== Task requirements ==
From the first line to the last, return the data exactly, with no pictures.

== Material for this task ==
****

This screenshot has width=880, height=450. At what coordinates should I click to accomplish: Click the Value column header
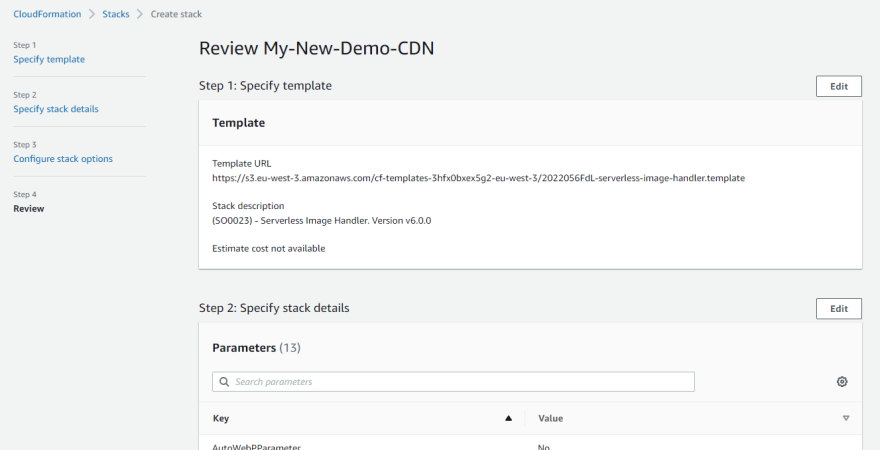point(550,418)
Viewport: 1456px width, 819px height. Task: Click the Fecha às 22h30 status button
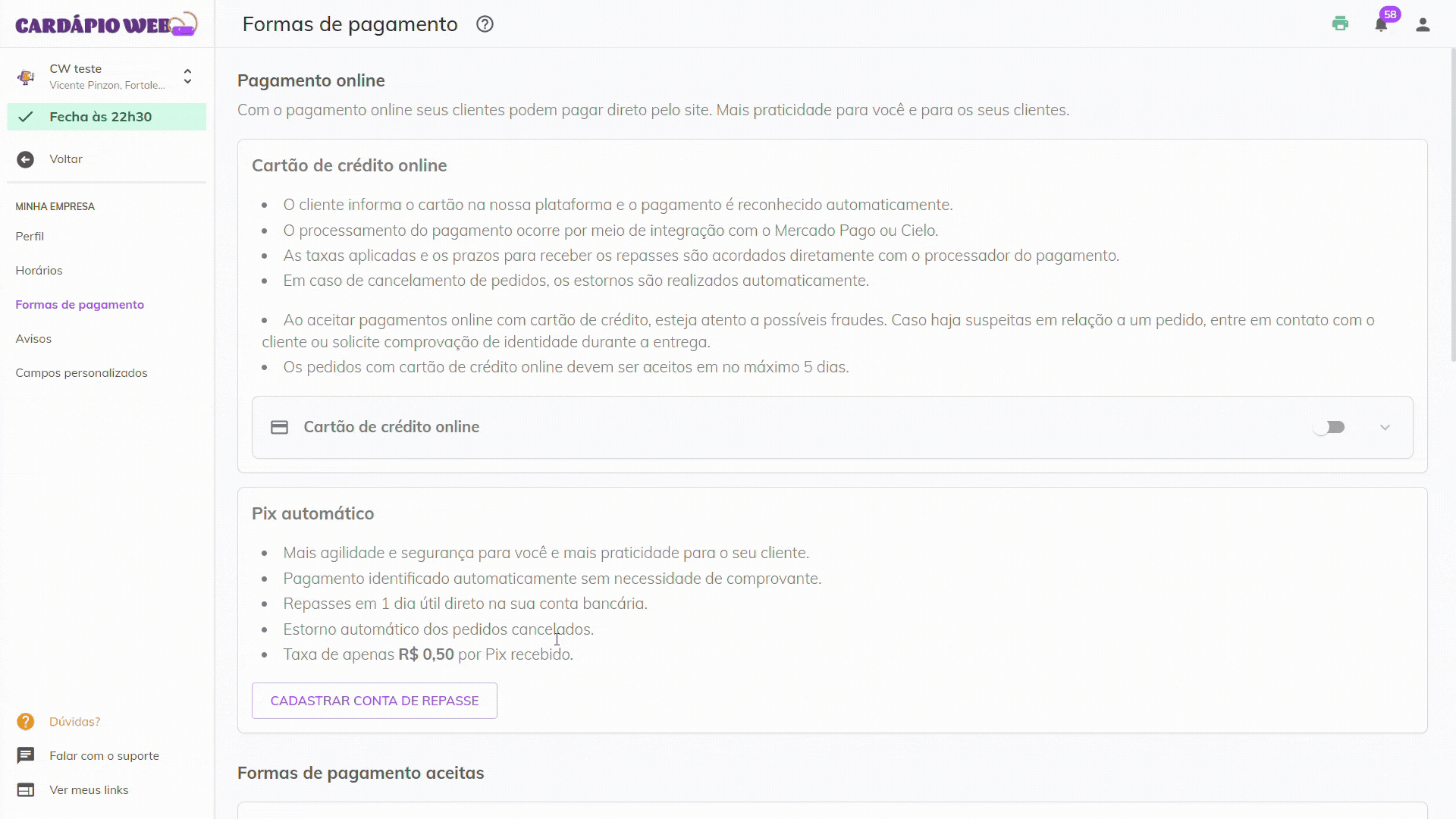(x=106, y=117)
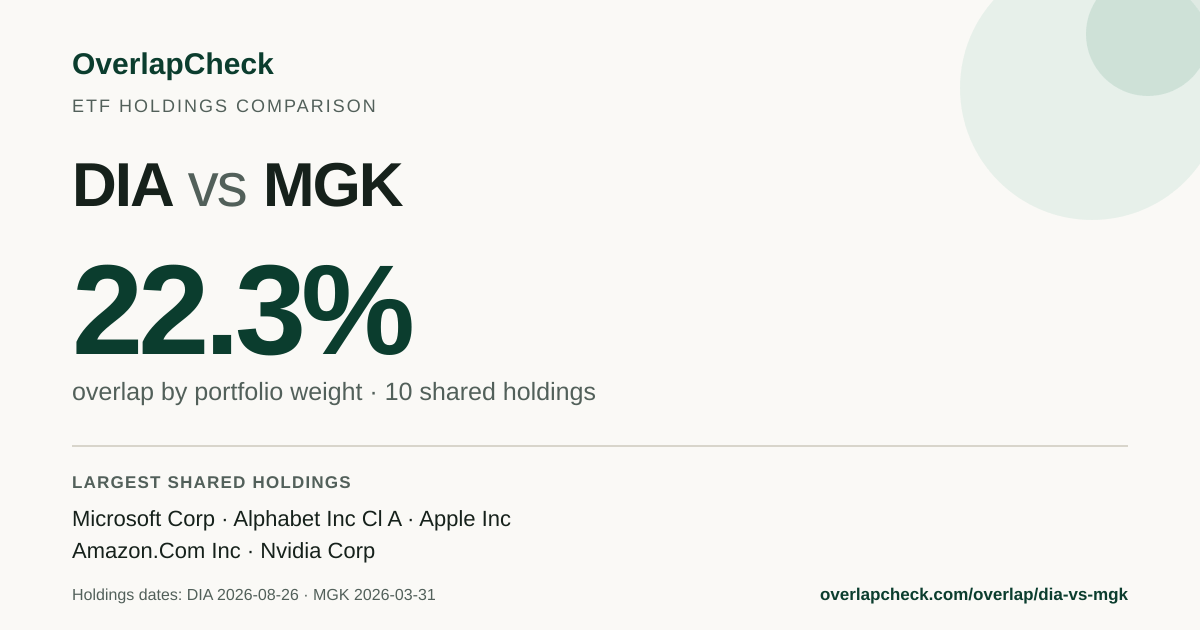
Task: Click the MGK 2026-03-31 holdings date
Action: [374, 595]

****

== Solved exercise ==
This screenshot has width=880, height=450. At what coordinates should I click to accomplish: Click the Value column header
point(550,418)
Viewport: 1456px width, 819px height. Task: Click the Fecha às 22h30 status button
(x=106, y=117)
Task: Click the MGK 2026-03-31 holdings date
Action: [374, 595]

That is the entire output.